Happened to me in my own backyard. The remains of a pigeon dropped at my feet by a hawk. Since I was not driving, it was actually kind of cool.
LOL!!
Then we have factual narratives: Vultures occupy White House, fill it with vomit and excrement.
Also, AirB’n’B.
Now this weirdly disjointed tale puts me in mind of the Great Kentucky Meat Shower of 1876:
WHO WILL FEED THE BIRDIES IF NOT ME
who’s a pretty bird who’s a pretty bird yes you are
I’m sensing a growing business opportunity in Florida.

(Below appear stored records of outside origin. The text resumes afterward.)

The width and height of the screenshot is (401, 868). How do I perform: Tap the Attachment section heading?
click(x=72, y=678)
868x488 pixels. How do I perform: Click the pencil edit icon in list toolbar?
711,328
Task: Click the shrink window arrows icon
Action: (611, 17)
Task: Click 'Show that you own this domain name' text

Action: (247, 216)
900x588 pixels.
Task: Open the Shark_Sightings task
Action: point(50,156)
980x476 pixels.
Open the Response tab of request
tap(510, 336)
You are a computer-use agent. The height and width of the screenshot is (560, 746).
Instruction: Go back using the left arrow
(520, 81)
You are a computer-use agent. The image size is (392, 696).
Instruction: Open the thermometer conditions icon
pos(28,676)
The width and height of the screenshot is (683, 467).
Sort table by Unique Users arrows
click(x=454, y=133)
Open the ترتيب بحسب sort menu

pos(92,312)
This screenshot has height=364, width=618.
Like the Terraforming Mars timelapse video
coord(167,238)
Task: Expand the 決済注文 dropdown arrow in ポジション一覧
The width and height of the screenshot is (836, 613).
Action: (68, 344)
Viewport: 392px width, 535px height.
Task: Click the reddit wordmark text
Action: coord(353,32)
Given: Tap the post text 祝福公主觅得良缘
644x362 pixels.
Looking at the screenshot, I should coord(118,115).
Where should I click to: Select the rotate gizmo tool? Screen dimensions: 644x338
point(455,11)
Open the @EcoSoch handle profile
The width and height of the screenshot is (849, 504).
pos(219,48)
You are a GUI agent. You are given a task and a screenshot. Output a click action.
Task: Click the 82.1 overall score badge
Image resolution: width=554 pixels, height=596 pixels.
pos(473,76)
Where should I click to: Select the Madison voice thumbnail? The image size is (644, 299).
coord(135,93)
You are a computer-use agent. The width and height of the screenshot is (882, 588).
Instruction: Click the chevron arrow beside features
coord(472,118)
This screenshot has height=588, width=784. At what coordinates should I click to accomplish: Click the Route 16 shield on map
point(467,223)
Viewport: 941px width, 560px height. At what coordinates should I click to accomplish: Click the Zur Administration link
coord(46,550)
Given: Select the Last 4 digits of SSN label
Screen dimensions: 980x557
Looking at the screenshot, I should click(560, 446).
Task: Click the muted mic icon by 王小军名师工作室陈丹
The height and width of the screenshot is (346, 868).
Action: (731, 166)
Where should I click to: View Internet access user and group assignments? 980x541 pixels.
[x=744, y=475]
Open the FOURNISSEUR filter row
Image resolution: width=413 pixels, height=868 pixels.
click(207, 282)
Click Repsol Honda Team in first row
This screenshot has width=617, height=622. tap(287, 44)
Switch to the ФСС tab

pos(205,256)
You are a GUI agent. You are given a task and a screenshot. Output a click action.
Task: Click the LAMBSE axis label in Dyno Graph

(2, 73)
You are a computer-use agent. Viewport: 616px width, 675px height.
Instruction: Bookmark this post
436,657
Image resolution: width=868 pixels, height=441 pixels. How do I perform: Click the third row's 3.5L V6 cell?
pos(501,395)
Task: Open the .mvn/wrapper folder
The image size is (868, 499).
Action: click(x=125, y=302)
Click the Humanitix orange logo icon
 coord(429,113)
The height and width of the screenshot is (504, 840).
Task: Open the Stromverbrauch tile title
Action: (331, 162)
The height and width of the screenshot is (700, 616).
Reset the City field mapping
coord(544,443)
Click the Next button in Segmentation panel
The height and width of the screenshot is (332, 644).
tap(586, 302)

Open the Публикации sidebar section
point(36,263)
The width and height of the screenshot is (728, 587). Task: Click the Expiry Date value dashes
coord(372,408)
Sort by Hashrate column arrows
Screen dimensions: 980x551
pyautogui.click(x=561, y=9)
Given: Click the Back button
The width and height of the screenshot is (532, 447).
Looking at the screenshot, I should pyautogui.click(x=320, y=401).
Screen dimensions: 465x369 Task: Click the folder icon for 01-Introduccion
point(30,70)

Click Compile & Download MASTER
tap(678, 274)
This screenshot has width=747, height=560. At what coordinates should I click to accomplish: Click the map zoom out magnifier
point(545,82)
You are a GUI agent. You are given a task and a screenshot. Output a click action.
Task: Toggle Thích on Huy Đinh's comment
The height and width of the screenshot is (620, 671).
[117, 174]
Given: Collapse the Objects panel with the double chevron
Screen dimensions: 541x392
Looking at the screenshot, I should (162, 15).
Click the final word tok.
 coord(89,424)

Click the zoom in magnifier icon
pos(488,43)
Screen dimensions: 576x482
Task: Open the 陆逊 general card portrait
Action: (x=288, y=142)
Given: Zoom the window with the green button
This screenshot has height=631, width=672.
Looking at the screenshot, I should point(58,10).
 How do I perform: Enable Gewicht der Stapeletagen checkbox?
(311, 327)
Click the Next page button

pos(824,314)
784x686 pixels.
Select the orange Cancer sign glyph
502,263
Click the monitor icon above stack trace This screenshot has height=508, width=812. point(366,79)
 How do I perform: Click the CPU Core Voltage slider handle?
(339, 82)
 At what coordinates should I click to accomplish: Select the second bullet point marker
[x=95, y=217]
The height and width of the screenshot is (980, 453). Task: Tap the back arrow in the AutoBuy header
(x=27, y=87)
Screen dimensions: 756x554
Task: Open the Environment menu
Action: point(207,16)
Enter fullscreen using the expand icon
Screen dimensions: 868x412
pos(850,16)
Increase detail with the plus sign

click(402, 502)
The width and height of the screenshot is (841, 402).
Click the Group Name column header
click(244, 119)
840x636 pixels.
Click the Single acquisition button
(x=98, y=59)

That’s one of the many problems with feeding wildlife. It changes their behavior in unforeseen ways that can lead to self-destructive results (for the animal and feeder).
If you’ve never been there it’s hard to imagine how many wild animals there are running around
Anywhere there could be a critter, there is a critter there
Oh, I know. Lived there for 10 years plus.
Palmetto bugs…shudder.
Vultures were her second choice. She used to feed the alligators.
Yeah, this is technically also happening down the street at Mar A Lago.
God I miss Gary Larson, nobody does that style of humor anymore
We used to do exactly this to the HoJo’s in Orlando back when I was in the navy
Shudder…Based on the cover picture I thought I was going to read one of Ruben Bolling’s God Man comics. My eyes!!
When you’re outside looking in
Who’s there to open the door?
That’s what friends are for:
https://youtu.be/wTrB45tfFDQ
Let’s run
the fuck
away
from here!
Risseldy rosseldy, now, now, now!
A quick scrub with 25 Or 6 To 4, all gone.
That ditty never became an earworm for me, but likely because of all the running, crying and screaming.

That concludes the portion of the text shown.